China will offer further aid to disaster-stricken Afghanistan,
including sending its elite earthquake-relief squad to the
neighboring country if requested, government officials said
Thursday.
Meanwhile, Chinese seismologists flatly ruled out allegations that
the seismic shifts in the remote Hindu Kush region of Afghanistan
-- where over 2,000 people are feared to have died Monday night --
was likely caused by heavy bombardments by the United States.
Li
Qianghua, spokesman of the China Seismological
Bureau, said his agency will provide immediate technical and
personnel assistance to the disaster-ridden nation if the United
Nations and Afghanistan asks.
"We will send some members of our national earthquake emergency
rescue brigade to the region at the request of Afghanistan," he
said.
Established last April, the bureau's 214-member rescue squad is
armed with state-of-the-art disaster search and relief equipment as
well as extensive staff expertise, Li said.

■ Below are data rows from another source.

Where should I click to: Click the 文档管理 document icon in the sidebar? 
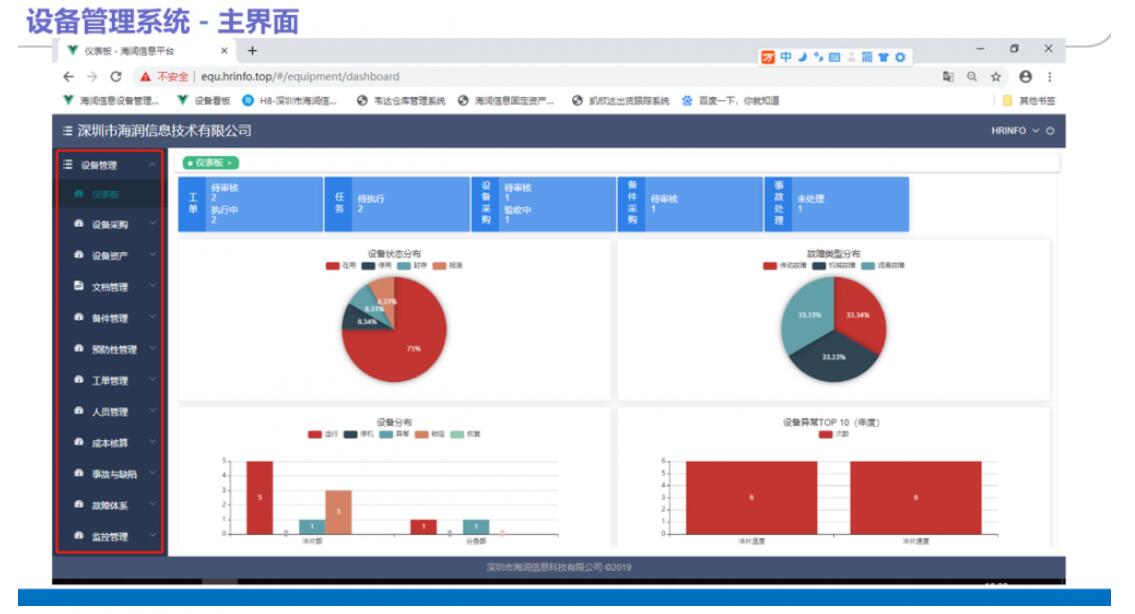point(79,287)
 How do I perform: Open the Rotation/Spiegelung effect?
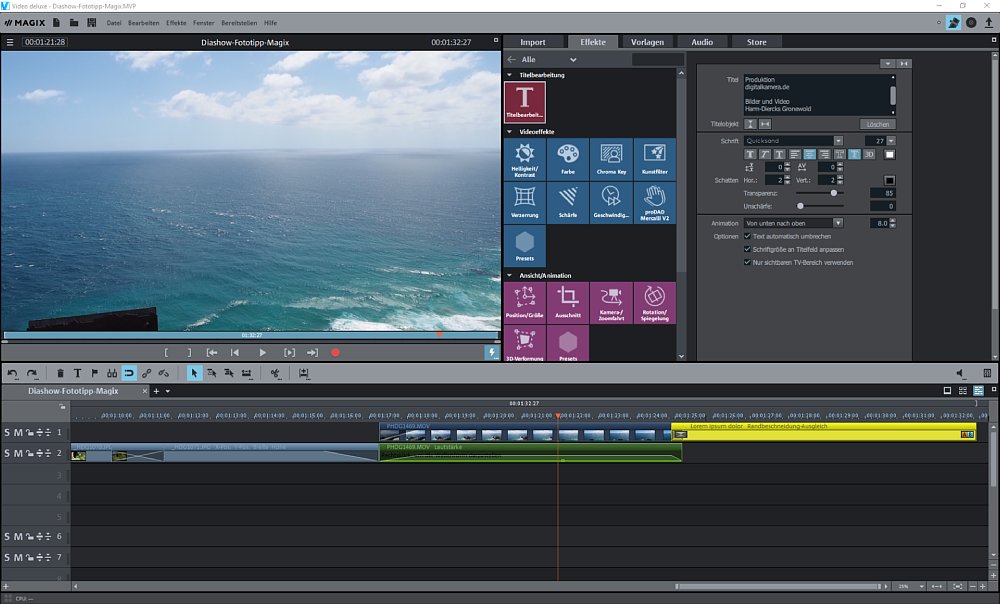[654, 302]
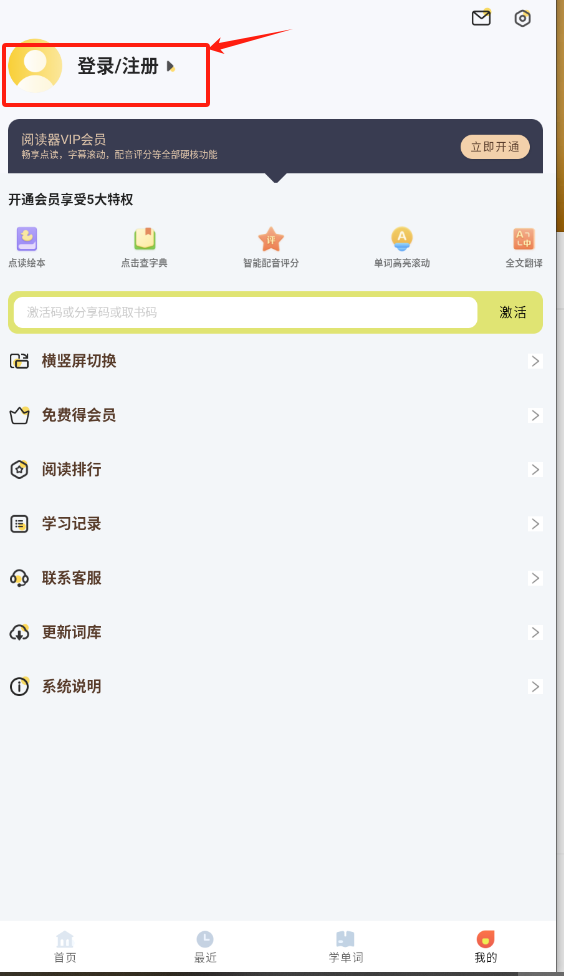
Task: Tap the 单词高亮滚动 icon
Action: (x=402, y=239)
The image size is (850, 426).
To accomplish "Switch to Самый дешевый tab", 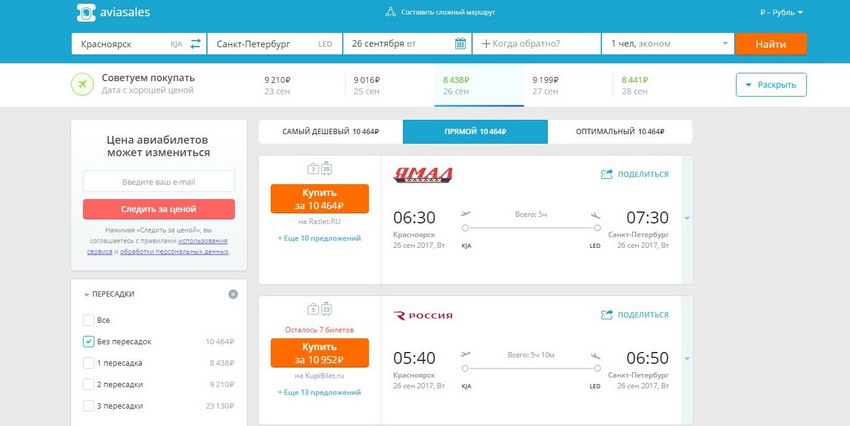I will tap(331, 132).
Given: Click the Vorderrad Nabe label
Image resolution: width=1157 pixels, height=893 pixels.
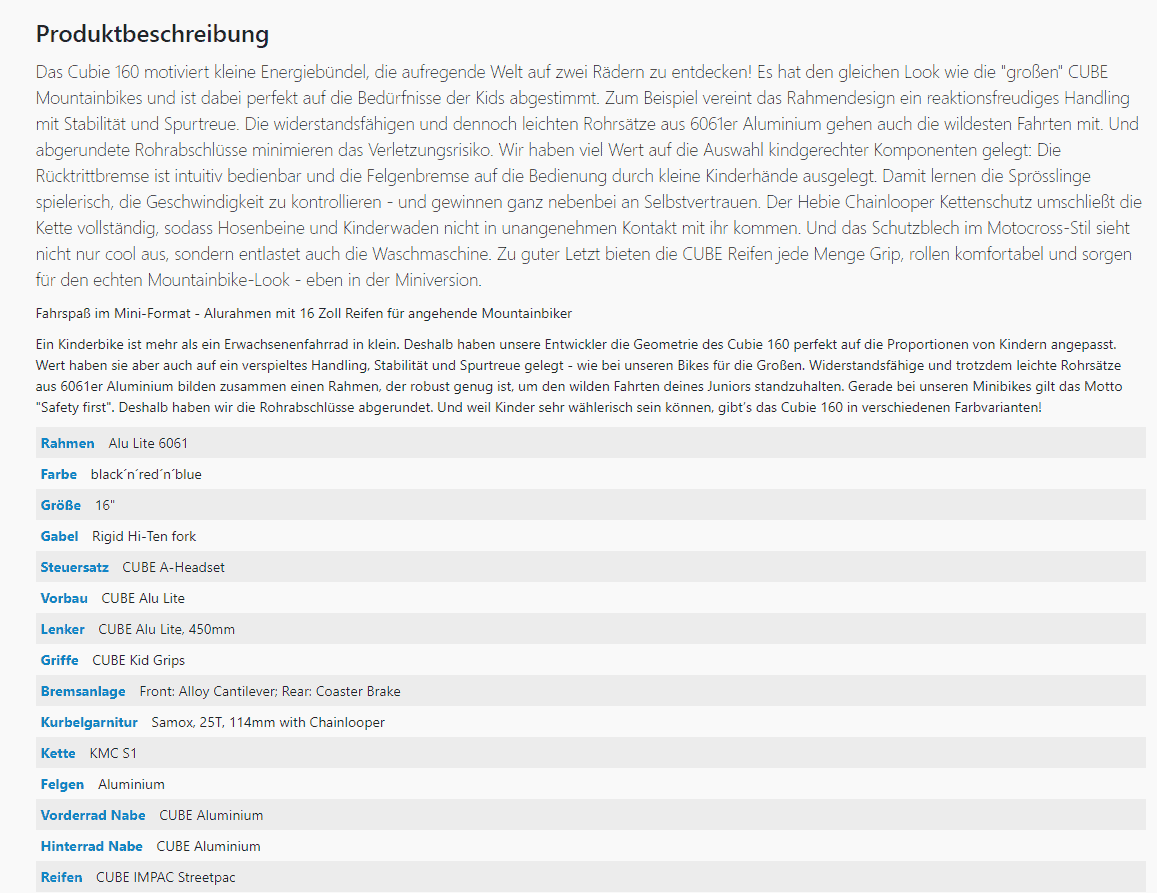Looking at the screenshot, I should click(93, 815).
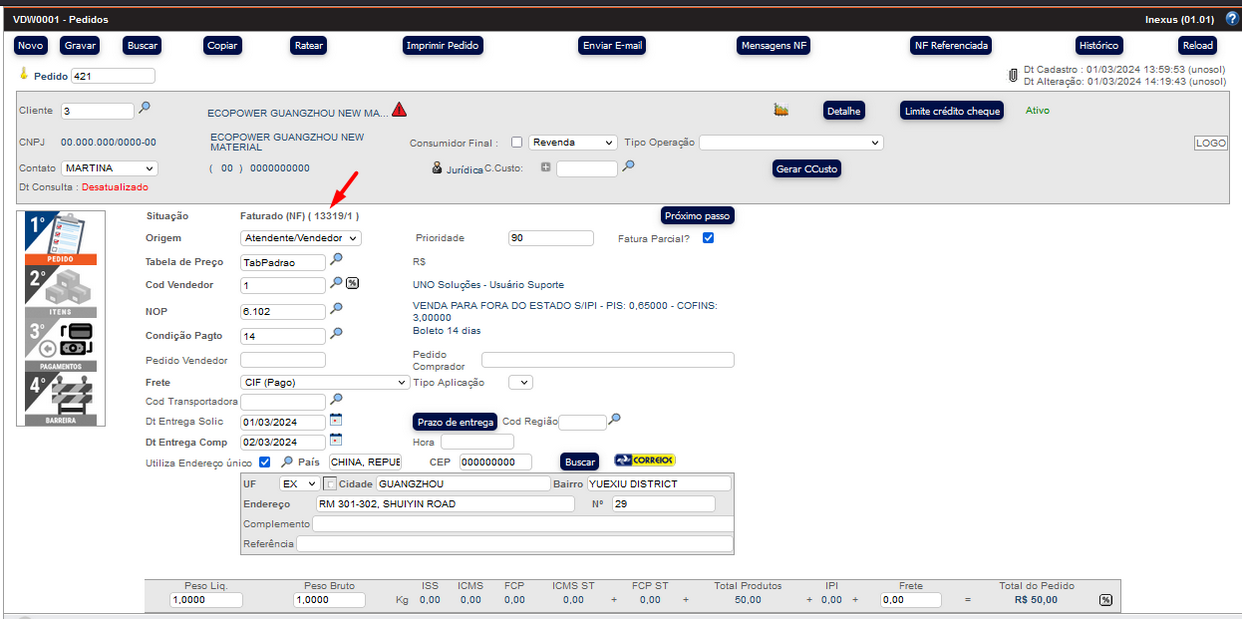
Task: Click the Prioridade input field
Action: [x=550, y=238]
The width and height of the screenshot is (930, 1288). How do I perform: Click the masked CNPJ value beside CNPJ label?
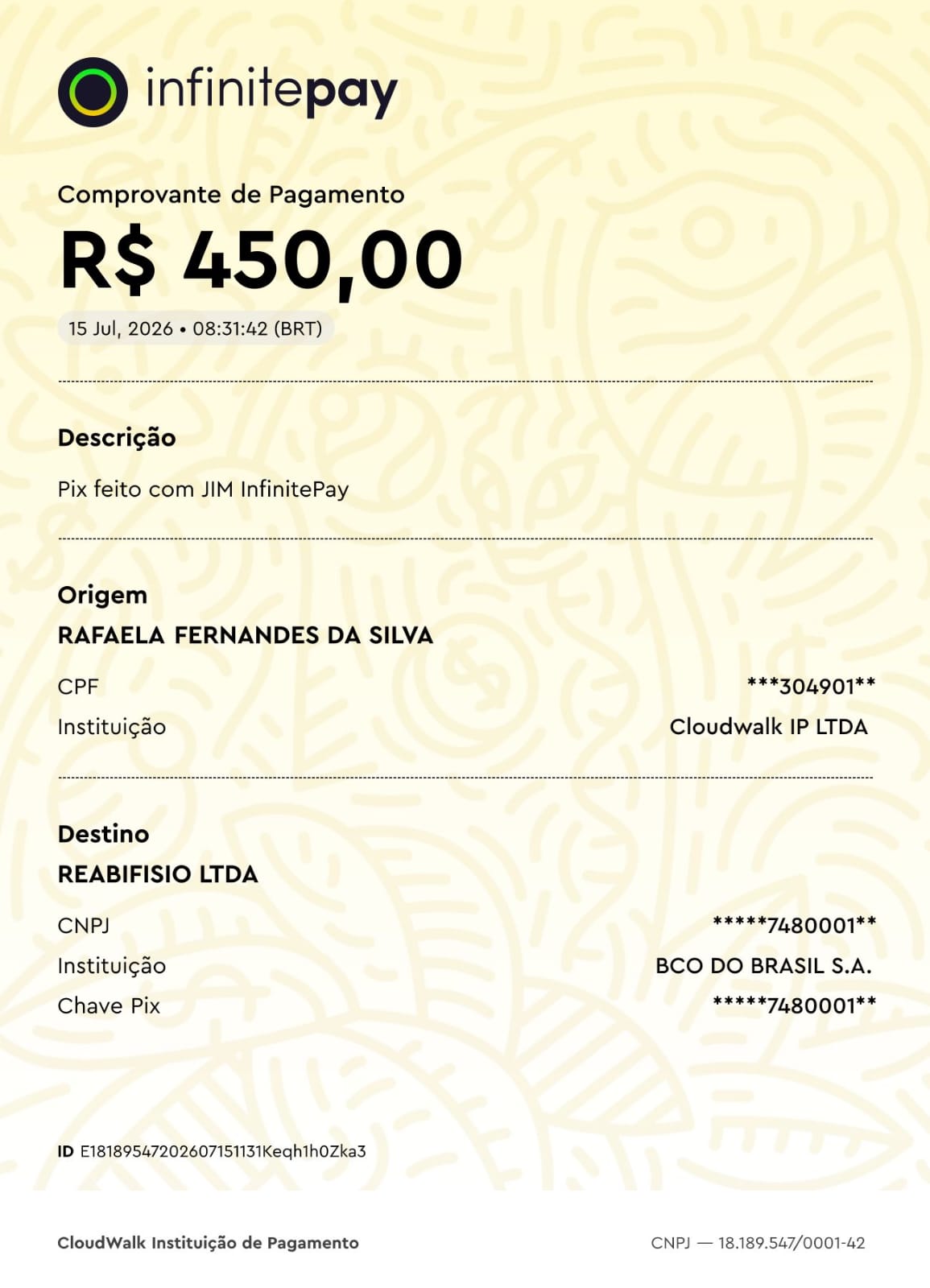tap(794, 925)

Its goal is to provide
first aid to disaster-devastated regions in and outside China.
The Red
Cross Society of China Thursday said in a statement that it
will dispatch US$50,000 in emergency humanitarian aid to help the
Afghan Red Crescent Society in disaster-relief efforts.
On
Monday, China airlifted 57.5-tons of material aid to Afghanistan.
This is the first of several packages in the US$3.6-million urgent
humanitarian assistance China promised to provide to the Afghan
interim administration when it was established in December.
Sun Yuxi, the Chinese Ambassador to Afghanistan, said he hoped
China's humanitarian aid materials -- including medical equipment,
medicine and stationery -- will play an effective role in helping
the victims.
The remaining emergency aid packages will be airlifted in two
planes every day until Sunday, said Deng Xijun, an official with
the Chinese Embassy in Kabul.
"Aid materials valued at US$600,000 were sent to Baghlan Province
from Kabul on Wednesday," Deng said. "They are instrumental to the
earthquake relief efforts."
Ambassador Sun promised that China will continue to provide
assistance to Afghanistan to the best of its ability.
While the international community is pooling assistance to
Afghanistan, some wires and websites are quoting a Russian
scientist who alleges the earthquake might have been triggered by
the heavy US bombardments in the Asian country.
Zhang Guomin, a senior Chinese seismologist, Thursday said there
was simply no possibility that bombs could have caused the seismic
disaster in Afghanistan.
Located at the intersection of the Europe-Asia seismic belt and the
India-Baikal seismic belt, Afghanistan has historically been an
earthquake-prone country, he said.
In
particular, earthquakes are relatively frequent in the Hindu Kush
mountain range, he said.
Chen Yong, another expert with the China Seismological Bureau,
agrees.
"It would take 60,000 to 100,000 TNT equivalent tons exploding 15
kilometers below the earth's surface to trigger a tremor of that
size in Afghanistan," Chen said. "The heaviest bombs the US dropped
in Afghanistan were less than 7 TNT equivalent tons."